▸ **TASK DETAILS**
Copy the portion of the TruMoo chocolate milk passage starting at "The reformulated 1% TruMoo chocolate" and ending at "chocolate milk formulation.".

▸ **PASSAGE**

§ §

The reformulated 1% TruMoo chocolate milk product, which hit shelves across the US in January 2013, contains just 18g of sugar per 250ml serving – 40% less than the previous TruMoo chocolate milk formulation.
The product also boasts 35% less sugar than the leading US chocolate milk competitor, Dean Foods has claimed.
Dean Foods’ senior manager of corporate communications, Jamaison Schuler told DairyReporter.com that the product was developed with a “keen focus on nutrition trends” among parents, schools and even athletes.
The "next generation" of TruMoo
“The new TruMoo is about knowing the consumer trends and making a great thing even better,” said Schuler.
“With a keen focus on nutrition trends in schools and among customers, our Research and Development team worked through the year to develop the next generation of TruMoo.”
According to Schuler, the reformulated product will appeal “to anyone who loves great taste and the benefits milk delivers.”
“Clearly, schools appreciate the nourishment TruMoo delivers while allowing for greater flexibility as they balance the overall nutrition on cafeteria trays.”
“Moms love TruMoo because it allows them to strike a balance in offering something of nutritional value to their kids while giving them something they love. And we’re finding more and more athletes are turning to TruMoo as a recovery beverage after exercise,” said Schuler.
Reduced calories, essential nutrients
As well as the significant total sugar reduction, the reformulated 1% TruMoo product contains just 30 more calories per serving than 1% low-fat milk.
It also provides eight essential nutrients, including calcium, protein, vitamin A, D, B12, riboflavin, phosphorus, and potassium – nutrients that help strengthen bones and build and repair muscle, Dean Foods claims.
Despite the formulation changes, Dean Foods claims that children have been left with the “same great taste”, while parents feel “more confident” serving the product.
“What hasn’t changed is the great taste that was consumer tested with kids and ranked in some cases even better than our last formula,” Schuler concluded.

§ §

▸ **GIVEN MATERIAL**
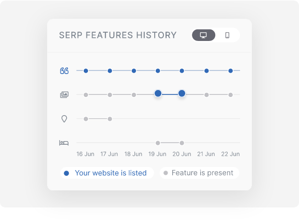Click the hotels bed icon

tap(64, 143)
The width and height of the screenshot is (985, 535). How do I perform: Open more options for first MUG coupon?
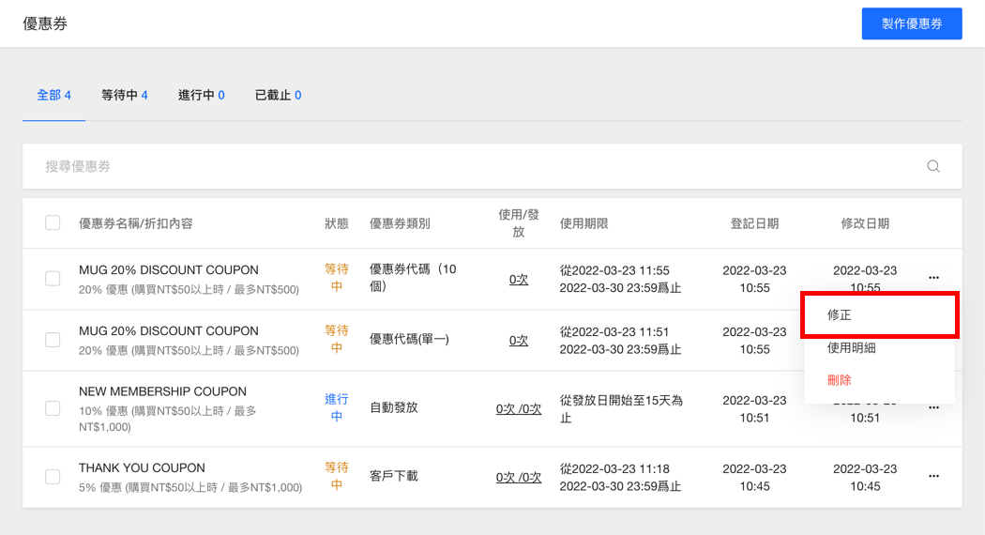[933, 278]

§ §

▸ **EXPECTED ANSWER**
The reformulated 1% TruMoo chocolate milk product, which hit shelves across the US in January 2013, contains just 18g of sugar per 250ml serving – 40% less than the previous TruMoo chocolate milk formulation.